Invisibilidade exposta: o que devemos fazer com monumentos de racistas nas cidades?

Ativistas defendem ações reparadoras e reconhecimento de lideranças negras para promover a reflexão sobre quem são os homenageados nos espaços públicos

Ativistas defendem ações reparadoras e reconhecimento de lideranças negras para promover a reflexão sobre quem são os homenageados nos espaços públicos

Por Andressa Franco

Imagem: GABRIEL SCHLICKMANN

No último dia 27 de julho, foi inaugurada na Praça Cairu em Salvador, uma obra de arte em homenagem a Maria Felipa, heroína da Independência do Brasil na Bahia.

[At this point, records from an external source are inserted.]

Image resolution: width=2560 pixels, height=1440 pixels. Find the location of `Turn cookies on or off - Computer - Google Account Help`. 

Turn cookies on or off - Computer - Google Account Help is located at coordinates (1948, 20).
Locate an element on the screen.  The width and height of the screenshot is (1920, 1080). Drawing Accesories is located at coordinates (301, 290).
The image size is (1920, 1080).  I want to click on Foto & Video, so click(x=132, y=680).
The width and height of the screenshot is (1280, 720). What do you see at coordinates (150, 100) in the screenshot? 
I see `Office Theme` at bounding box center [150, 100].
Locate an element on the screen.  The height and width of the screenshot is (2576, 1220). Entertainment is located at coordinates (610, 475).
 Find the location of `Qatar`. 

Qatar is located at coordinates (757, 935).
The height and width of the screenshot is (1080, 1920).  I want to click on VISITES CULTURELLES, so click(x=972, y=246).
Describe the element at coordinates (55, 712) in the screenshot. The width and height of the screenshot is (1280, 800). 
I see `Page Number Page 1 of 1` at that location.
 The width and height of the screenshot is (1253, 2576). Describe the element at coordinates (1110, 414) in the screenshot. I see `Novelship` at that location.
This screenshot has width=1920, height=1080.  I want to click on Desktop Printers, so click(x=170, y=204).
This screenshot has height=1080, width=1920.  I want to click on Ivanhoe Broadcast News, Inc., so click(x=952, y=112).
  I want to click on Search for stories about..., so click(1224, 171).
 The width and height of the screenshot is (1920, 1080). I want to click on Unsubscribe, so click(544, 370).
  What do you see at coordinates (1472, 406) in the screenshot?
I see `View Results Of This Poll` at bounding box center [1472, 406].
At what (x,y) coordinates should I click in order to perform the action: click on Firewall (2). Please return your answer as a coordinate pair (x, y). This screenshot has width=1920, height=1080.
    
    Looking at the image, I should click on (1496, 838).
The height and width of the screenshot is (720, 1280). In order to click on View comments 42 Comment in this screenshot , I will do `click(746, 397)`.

A estátua, feita pela artista soteropolitana Nadia Taquary, é uma das raras homenagens de reconhecimento às populações negras pelas ruas do país. 

Nomes como Tereza de Benguela, Dandara dos Palmares, Luíza Mahin, Maria Firmina dos Reis, Preta Tia Simoa, mulheres negras referências para as populações negras, ainda estão às margens da historiografia oficial. 

Em contrapartida, sobram monumentos e homenagens a figuras como Cristóvão Colombo, Barão de Cotegipe, Padre Antônio Vieira e Princesa Isabel. Escravistas e colonizadores, que hoje tem estátuas, placas, nomeiam colégios, praças ou outros elementos da paisagem urbana. 

Foi o que motivou os ativistas baianos Morgana Damásio e Ricardo Caian a substituírem o nome da princesa Isabel pelo de Dandara dos Palmares em placas de avenida em Salvador (BA) no dia 13 de maio. Uma referência à falsa abolição. Morgana trabalha com estratégia de comunicação para organizações da sociedade civil, e diariamente cruza com as placas da Avenida, o que lhe causava desconforto. 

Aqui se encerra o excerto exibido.